Un contrat pas du tout avantageux
Parlons maintenant du rythme de travail car là aussi, je suis perplexe. Je vais signer mon contrat et un truc me fait tiquer. Je bosse donc de 9h à 18h30 avec une pause de 12h30 à 14h, sauf le vendredi où je finis à 17h30. Des horaires ? Ah oui, je ne suis plus cadre… Okay. Et c’est bizarre, je n’ai droit qu’à 6 RTT alors que si mes calculs sont bons, je dois bosser 39h par semaine. Y a une douille, non ? Hé oui, la douille des heures supps défiscalisées ! Pour me proposer un salaire compétitif (mmm), une part de mes revenus sont des heures supp “obligatoires”. Donc en résumé, je bosse plus que mon ancien job, j’ai moins de congés et en plus, je cotise moins. Et bah mon con, ils ont de la chance que je sois empêtrée dans mon injonction du “fais plaisir” parce que la douche froide est assez violente. A l’image de la météo.
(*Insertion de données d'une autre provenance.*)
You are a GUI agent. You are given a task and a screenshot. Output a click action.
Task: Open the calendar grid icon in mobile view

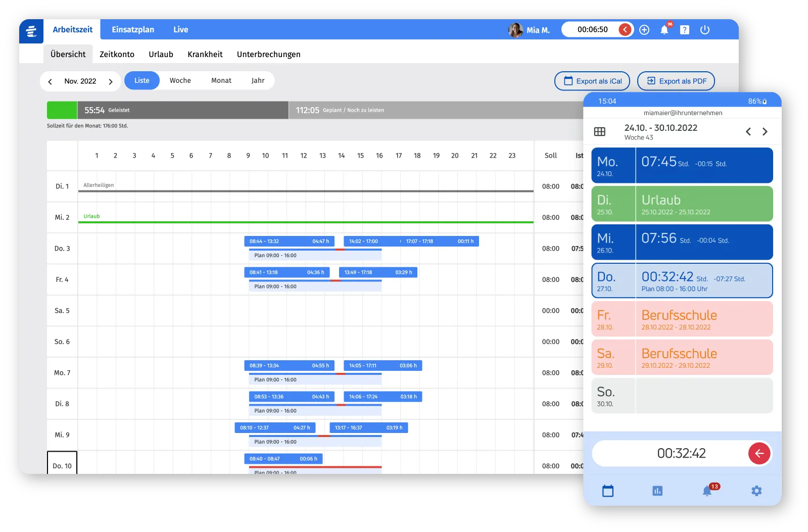[599, 132]

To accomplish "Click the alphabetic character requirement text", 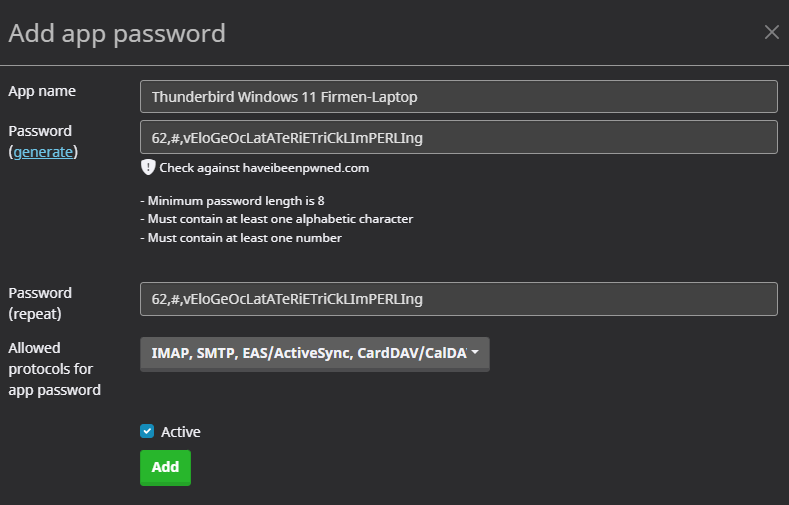I will [x=276, y=219].
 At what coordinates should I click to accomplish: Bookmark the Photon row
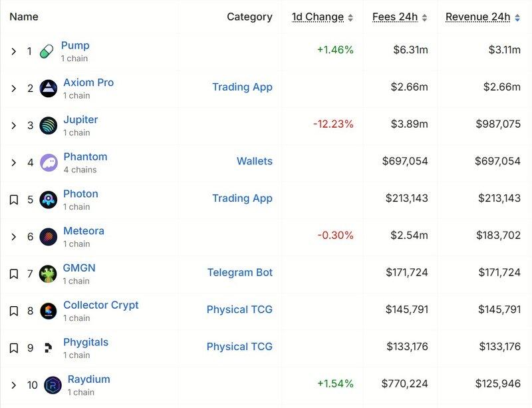coord(13,200)
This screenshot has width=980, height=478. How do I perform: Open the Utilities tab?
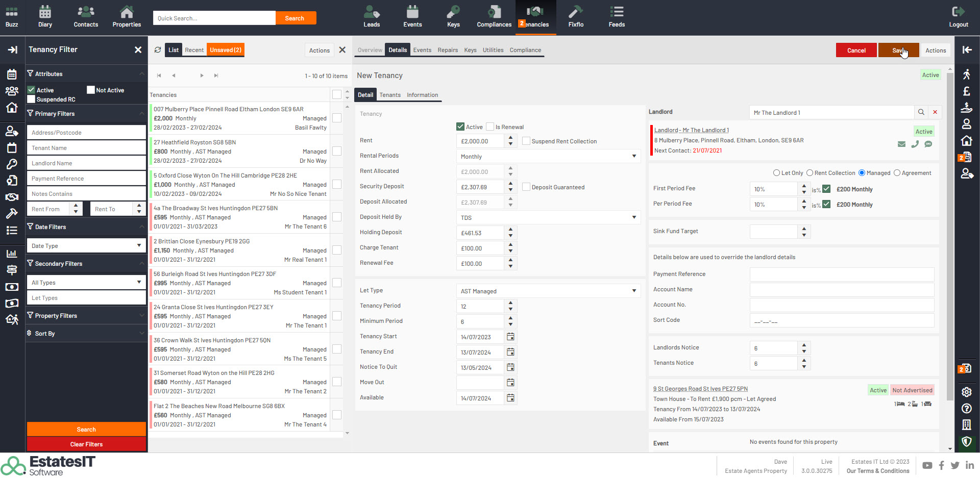(493, 50)
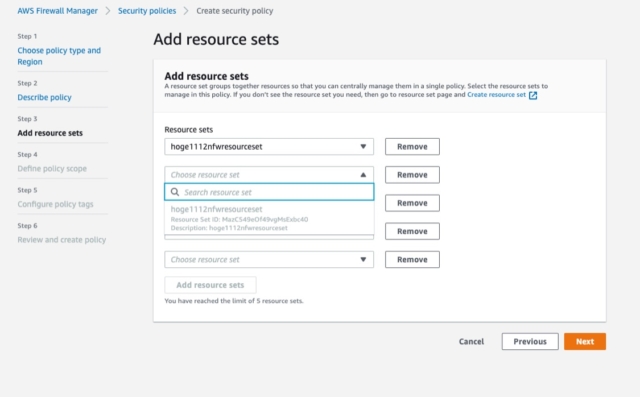Click the fourth Remove button
This screenshot has width=640, height=397.
point(412,231)
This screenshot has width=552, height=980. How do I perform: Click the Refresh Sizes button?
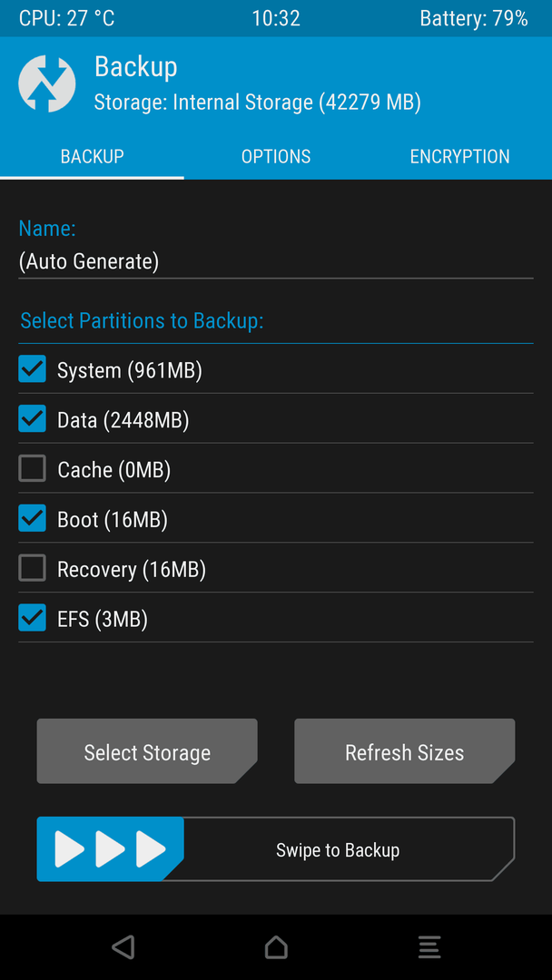404,751
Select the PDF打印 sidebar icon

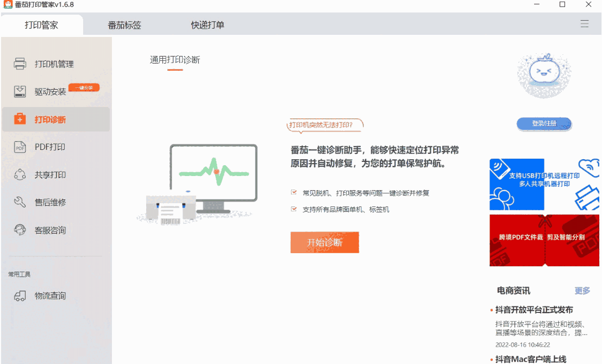[20, 147]
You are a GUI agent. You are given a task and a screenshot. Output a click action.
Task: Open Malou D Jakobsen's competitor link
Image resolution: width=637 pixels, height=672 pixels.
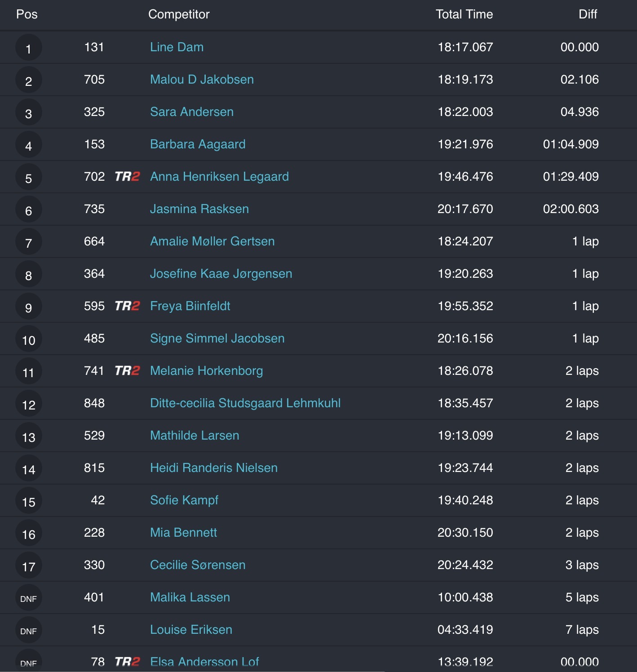coord(202,80)
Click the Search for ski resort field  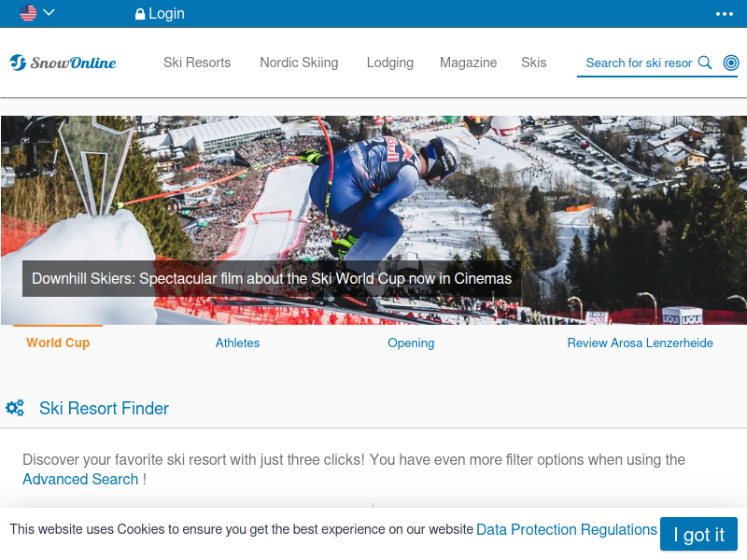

Une première semaine animée
On va terminer cet article sur mes deux dernières réunions de la journée. D’abord avec Solène qui me détaille mes clients. Dont une marque que j’aime bien donc je suis plutôt contente. Je serai en binôme avec Benoît sur quasi tous mes clients sauf un que je vais traiter avec Lisa. Et justement, je dois aller en réunion avec Lisa pour le client en question que je vais appeler Satan car il a été clairement au centre de mon Enfer même si… Ah et j’ai un rendez-vous client le jeudi dans la pampa Lot-et-Garonnaise. Euké. Lors de la réunion avec Satan, j’apprends que je vais devoir aider Lisa à mettre des annonces en ligne mais on va me montrer. Ah cool, les choses sérieuses commencent.
Allez, ça va aller
Bref, à 18h25, je pars. Un peu en avance mais pardon, j’ai rien à faire donc inutile de faire durer le suspense, non ? Je suis un peu mitigée sur cette première journée mais après tout, je rentre dans le vif du sujet direct. Ca va le faire !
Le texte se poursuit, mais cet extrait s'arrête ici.